WORK REQUIRED: Print the lines below verbatim, starting at the line containing "Task: Click the Has Garage car icon" and ending at the line containing "point(243,362)", both included.
:::::
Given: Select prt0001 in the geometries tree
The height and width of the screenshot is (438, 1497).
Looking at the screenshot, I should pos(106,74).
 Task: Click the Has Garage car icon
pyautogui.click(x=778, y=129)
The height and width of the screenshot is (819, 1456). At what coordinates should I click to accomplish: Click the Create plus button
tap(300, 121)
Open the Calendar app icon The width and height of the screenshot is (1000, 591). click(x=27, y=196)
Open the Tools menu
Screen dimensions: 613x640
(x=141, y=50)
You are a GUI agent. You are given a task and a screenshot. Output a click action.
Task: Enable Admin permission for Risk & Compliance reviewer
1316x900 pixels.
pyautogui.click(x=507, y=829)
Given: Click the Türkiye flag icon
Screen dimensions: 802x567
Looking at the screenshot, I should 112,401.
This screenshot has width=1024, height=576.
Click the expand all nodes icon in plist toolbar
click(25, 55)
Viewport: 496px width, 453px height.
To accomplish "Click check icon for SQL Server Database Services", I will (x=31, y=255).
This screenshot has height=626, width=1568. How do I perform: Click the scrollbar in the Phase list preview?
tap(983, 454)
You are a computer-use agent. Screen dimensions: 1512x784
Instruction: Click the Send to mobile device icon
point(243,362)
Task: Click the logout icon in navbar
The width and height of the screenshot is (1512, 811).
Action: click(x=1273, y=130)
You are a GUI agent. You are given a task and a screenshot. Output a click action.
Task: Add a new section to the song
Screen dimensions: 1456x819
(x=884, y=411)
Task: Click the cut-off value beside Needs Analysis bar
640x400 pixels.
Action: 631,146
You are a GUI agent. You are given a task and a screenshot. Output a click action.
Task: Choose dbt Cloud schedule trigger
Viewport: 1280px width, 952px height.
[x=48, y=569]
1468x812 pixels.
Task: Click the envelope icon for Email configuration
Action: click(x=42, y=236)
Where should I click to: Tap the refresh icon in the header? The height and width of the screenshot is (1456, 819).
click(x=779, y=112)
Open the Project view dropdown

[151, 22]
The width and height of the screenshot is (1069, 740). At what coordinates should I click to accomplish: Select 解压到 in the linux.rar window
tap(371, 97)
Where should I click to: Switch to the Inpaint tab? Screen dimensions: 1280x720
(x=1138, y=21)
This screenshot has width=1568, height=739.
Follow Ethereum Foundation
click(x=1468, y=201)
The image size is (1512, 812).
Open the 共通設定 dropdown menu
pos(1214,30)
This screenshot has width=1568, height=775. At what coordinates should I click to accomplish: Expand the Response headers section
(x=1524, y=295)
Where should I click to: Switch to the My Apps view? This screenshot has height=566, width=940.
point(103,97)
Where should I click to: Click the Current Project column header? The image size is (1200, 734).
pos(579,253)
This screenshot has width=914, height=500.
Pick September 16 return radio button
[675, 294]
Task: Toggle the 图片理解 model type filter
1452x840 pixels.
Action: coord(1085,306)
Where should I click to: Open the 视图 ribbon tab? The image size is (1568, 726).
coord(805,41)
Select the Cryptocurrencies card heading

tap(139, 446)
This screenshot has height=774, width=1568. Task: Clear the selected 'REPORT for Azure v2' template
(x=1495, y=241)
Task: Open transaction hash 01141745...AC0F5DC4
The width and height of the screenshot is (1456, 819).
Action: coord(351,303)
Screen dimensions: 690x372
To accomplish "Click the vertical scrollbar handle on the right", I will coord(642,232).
:::::
FINAL RESULT:
 Task: Click the Has Garage car icon
pyautogui.click(x=778, y=129)
The height and width of the screenshot is (819, 1456). At what coordinates should I click to accomplish: Click the Create plus button
tap(300, 121)
Open the Calendar app icon The width and height of the screenshot is (1000, 591). click(x=27, y=196)
Open the Tools menu
Screen dimensions: 613x640
(x=141, y=50)
You are a GUI agent. You are given a task and a screenshot. Output a click action.
Task: Enable Admin permission for Risk & Compliance reviewer
1316x900 pixels.
pyautogui.click(x=507, y=829)
Given: Click the Türkiye flag icon
Screen dimensions: 802x567
Looking at the screenshot, I should 112,401.
This screenshot has width=1024, height=576.
Click the expand all nodes icon in plist toolbar
click(25, 55)
Viewport: 496px width, 453px height.
To accomplish "Click check icon for SQL Server Database Services", I will (x=31, y=255).
This screenshot has height=626, width=1568. How do I perform: Click the scrollbar in the Phase list preview?
tap(983, 454)
You are a computer-use agent. Screen dimensions: 1512x784
Instruction: Click the Send to mobile device icon
point(243,362)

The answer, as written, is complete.